WORK INSTRUCTION: Each record must appear in your answer exactly as it does below.

RAW DATA:
********
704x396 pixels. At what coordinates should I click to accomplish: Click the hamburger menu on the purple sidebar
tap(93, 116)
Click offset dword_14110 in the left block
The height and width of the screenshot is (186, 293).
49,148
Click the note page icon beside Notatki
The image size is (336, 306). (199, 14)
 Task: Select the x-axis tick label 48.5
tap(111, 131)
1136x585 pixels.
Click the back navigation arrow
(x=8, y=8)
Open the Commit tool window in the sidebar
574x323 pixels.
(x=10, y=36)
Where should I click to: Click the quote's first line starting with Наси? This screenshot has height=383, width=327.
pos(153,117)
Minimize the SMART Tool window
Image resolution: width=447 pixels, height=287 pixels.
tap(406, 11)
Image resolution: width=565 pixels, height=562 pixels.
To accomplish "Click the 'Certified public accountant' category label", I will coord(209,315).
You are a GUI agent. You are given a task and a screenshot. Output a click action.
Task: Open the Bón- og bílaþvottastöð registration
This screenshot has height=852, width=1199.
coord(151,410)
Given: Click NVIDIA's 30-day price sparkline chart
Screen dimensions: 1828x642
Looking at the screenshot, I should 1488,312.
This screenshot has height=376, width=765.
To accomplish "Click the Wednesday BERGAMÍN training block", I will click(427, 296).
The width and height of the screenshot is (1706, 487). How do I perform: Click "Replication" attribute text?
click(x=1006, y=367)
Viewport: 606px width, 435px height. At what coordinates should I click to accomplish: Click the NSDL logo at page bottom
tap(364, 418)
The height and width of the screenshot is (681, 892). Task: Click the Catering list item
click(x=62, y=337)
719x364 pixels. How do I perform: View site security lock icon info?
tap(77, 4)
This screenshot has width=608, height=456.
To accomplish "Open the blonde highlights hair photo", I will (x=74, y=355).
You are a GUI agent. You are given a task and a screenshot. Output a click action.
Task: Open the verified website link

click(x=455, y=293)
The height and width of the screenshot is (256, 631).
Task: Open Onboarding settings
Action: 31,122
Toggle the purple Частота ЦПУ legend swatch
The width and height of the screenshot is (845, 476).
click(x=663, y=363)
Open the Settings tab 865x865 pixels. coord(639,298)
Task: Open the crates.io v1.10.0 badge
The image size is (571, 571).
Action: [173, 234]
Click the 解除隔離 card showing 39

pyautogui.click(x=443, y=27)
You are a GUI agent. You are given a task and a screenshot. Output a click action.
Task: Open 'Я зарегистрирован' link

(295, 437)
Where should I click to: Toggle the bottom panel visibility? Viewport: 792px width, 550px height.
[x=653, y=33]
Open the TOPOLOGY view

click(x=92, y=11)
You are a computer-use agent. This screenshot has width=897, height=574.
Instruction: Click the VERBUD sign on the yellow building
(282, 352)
********
PROBLEM SOLUTION:
704x396 pixels. At what coordinates should I click to accomplish: Click the hamburger menu on the purple sidebar
tap(93, 116)
Click offset dword_14110 in the left block
The height and width of the screenshot is (186, 293).
49,148
Click the note page icon beside Notatki
The image size is (336, 306). (199, 14)
 Task: Select the x-axis tick label 48.5
tap(111, 131)
1136x585 pixels.
Click the back navigation arrow
(x=8, y=8)
Open the Commit tool window in the sidebar
574x323 pixels.
(x=10, y=36)
Where should I click to: Click the quote's first line starting with Наси? This screenshot has height=383, width=327.
pos(153,117)
Minimize the SMART Tool window
Image resolution: width=447 pixels, height=287 pixels.
tap(406, 11)
Image resolution: width=565 pixels, height=562 pixels.
To accomplish "Click the 'Certified public accountant' category label", I will coord(209,315).
You are a GUI agent. You are given a task and a screenshot. Output a click action.
Task: Open the Bón- og bílaþvottastöð registration
This screenshot has height=852, width=1199.
coord(151,410)
Given: Click NVIDIA's 30-day price sparkline chart
Screen dimensions: 1828x642
Looking at the screenshot, I should 1488,312.
This screenshot has height=376, width=765.
To accomplish "Click the Wednesday BERGAMÍN training block", I will click(427, 296).
The width and height of the screenshot is (1706, 487). How do I perform: Click "Replication" attribute text?
click(x=1006, y=367)
Viewport: 606px width, 435px height. At what coordinates should I click to accomplish: Click the NSDL logo at page bottom
tap(364, 418)
The height and width of the screenshot is (681, 892). Task: Click the Catering list item
click(x=62, y=337)
719x364 pixels. How do I perform: View site security lock icon info?
tap(77, 4)
This screenshot has width=608, height=456.
To accomplish "Open the blonde highlights hair photo", I will (x=74, y=355).
You are a GUI agent. You are given a task and a screenshot. Output a click action.
Task: Open the verified website link

click(x=455, y=293)
The height and width of the screenshot is (256, 631).
Task: Open Onboarding settings
Action: 31,122
Toggle the purple Частота ЦПУ legend swatch
The width and height of the screenshot is (845, 476).
click(x=663, y=363)
Open the Settings tab 865x865 pixels. coord(639,298)
Task: Open the crates.io v1.10.0 badge
The image size is (571, 571).
Action: [173, 234]
Click the 解除隔離 card showing 39

pyautogui.click(x=443, y=27)
You are a GUI agent. You are given a task and a screenshot. Output a click action.
Task: Open 'Я зарегистрирован' link

(295, 437)
Where should I click to: Toggle the bottom panel visibility? Viewport: 792px width, 550px height.
[x=653, y=33]
Open the TOPOLOGY view

click(x=92, y=11)
You are a computer-use agent. This screenshot has width=897, height=574.
Instruction: Click the VERBUD sign on the yellow building
(282, 352)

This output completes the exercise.